In a city full of festivals, the Buffalo Cherry Blossom Festival is important.
Cherry blossoms, or sakura, are a symbol of spring. In Japan, celebrations include attending a hanami, or flower viewing with family and friends. In a city known for winter, the cherry blossoms and the Festival that celebrates them is a harbinger of spring.
And boy, are we ready for spring this year in Buffalo.
Fortunately, it looks as though the blossoms might just coincide with the festival this year. Wouldn't that be extraordinary! This rarely happens even in Washington DC.
Where did the Japanese Garden, that tranquil oasis that graces the north shore of Mirror Lake in the shadow of the History Museum, come from? Well, from Japan, of course.
Buffalo, it turns out, has a very special history with Japan, and therein lies the answer to the mystery of The Japanese Garden.
Buffalo very first Sister City was Kanazawa, Japan. In fact, this 1962 relationship made Buffalo one of the first Sister Cities in the nation. The people of Kanazawa decided to give its Sister City a garden modeled after its own Kenroku-en, one of the Three Great Gardens of Japan. The Garden was designed for the Delaware Park site in 1970 and construction began in 1971 with more than 1,000 plantings, including more than 80 flowering cherry trees and lots of hostas; 20 globe lights; and three small islands connected by bridges to six acres of land.
The Japanese Garden was completed in 1974. That was the year I left Buffalo. I grew up next to Delaware Park and have always loved this area, but I have no recollection of this beautiful garden growing on the shore of Mirror Lake.
By 1983 renovations were needed, but efforts to spruce up the tattered Garden sputtered until the Buffalo Olmsted Parks Conservancy partnered with Friends of the Japanese Garden in 2008. After 20 years of neglect, the Japanese Garden came to life again, becoming the perfect location for--what else?--a Cherry Blossom Festival, of course. And in 2014, that's exactly what happened.
Who would be crazy enough to host a five-day, outdoor event in Buffalo? Or anywhere, for that matter? After years of hosting four-day Citybration events in June, I am more than qualified to question the sanity of Trudy Stern, Paula Hinz, Atsuko Nishida-Mitchell and an entire retinue of gardeners and Japan enthusiasts. Not only do they have the vagueries of the weather to contend with, but the timing of the blossoms is completely out of their control. In short, they're nuts.
In just five years, this spring fling that builds on events which have taken place over more than half a century has placed Buffalo among the top ten Cherry Blossom Festival cities in the nation. Instead of snowflakes, it features a blizzard of cherry blossom petals. A very effective way to undo decades of cruel winter-in-Buffalo jokes and misconceptions.

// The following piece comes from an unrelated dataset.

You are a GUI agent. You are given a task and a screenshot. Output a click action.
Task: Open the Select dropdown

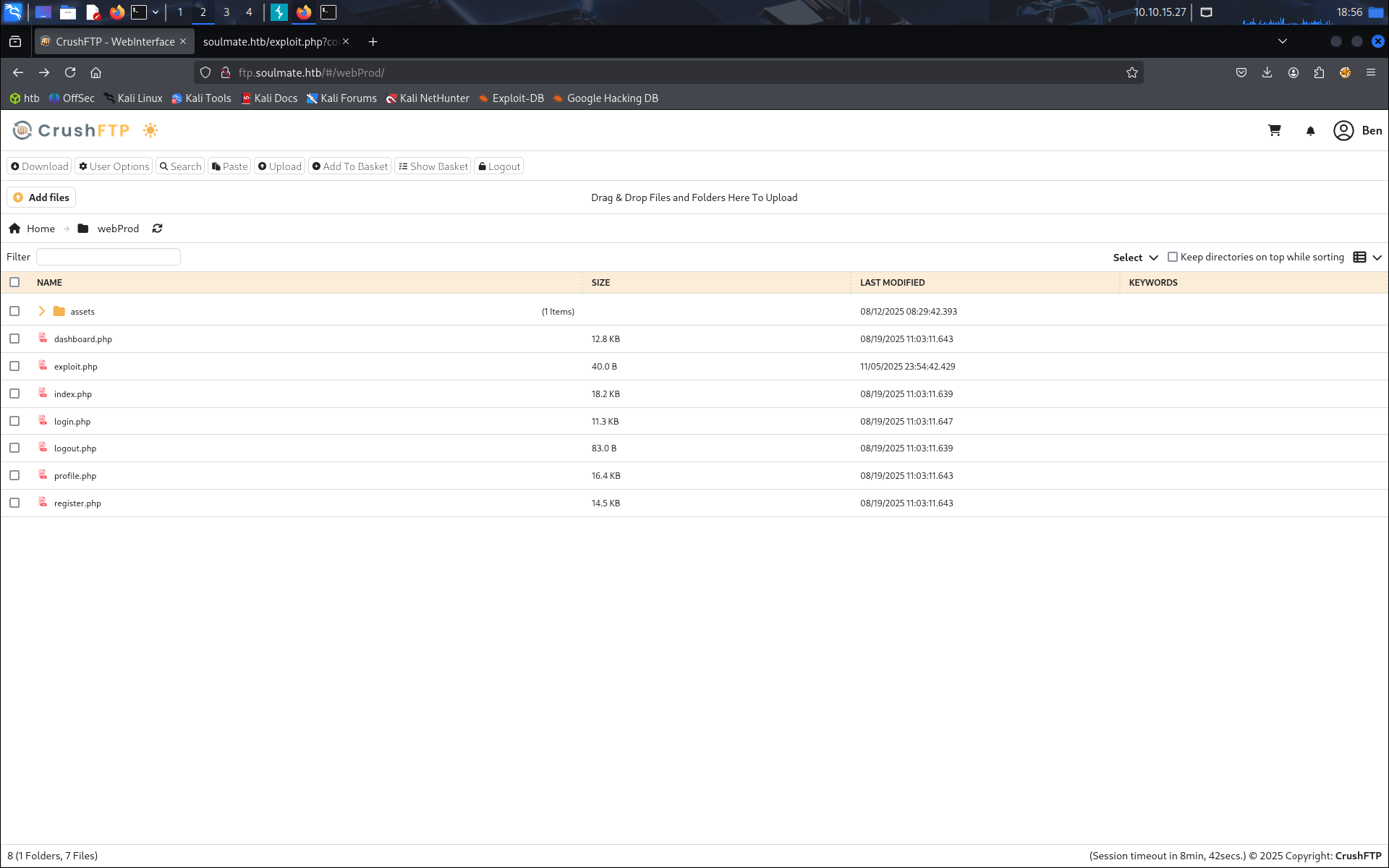coord(1135,258)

This event will bring the grounds of The Buffalo History Museum alive from Wednesday, May 2 through Sunday, May 6. But you can start getting in the mood this weekend with a two-film festival at the historic North Park Theatre: The Third Murder on Saturday and Oh Lucy! on Sunday. On Monday there will be a Cherry Blossom Chill, and the whole shebang kicks off with Brews and Booze, Buffalo's Blossoming Craft Industry, a tasting and discussion on Wednesday at the History Museum. All week long, you are invited to bring a picnic, stroll through the cherry trees, and listen to the the Japanese Garden's new mobile audio tour.
But set aside the entire first weekend of May. Saturday is Music Day, when Music is Art will host Japan Rock musicians ‘The Molice,’ followed by Taiko drummers, haiku, dance, Dj’s and spoken word performers. And of course, pink boat rides all day long. The festival culminates on Sunday with the aptly named Family Day. March in a pink parade, dance the May Pole, visit the Instrument Zoo, and enjoy puppet shows, origami and crafts.
Arigato, Kanazawa. And arigato to the tireless team of Japanese Garden-ers, who not only host this fabulous Festival, but who also work closely with the Buffalo Olmsted Parks Conservancy all year long to maintain this lovely green oasis in our city.
It's far more than just a festival. And it's finally SPRING!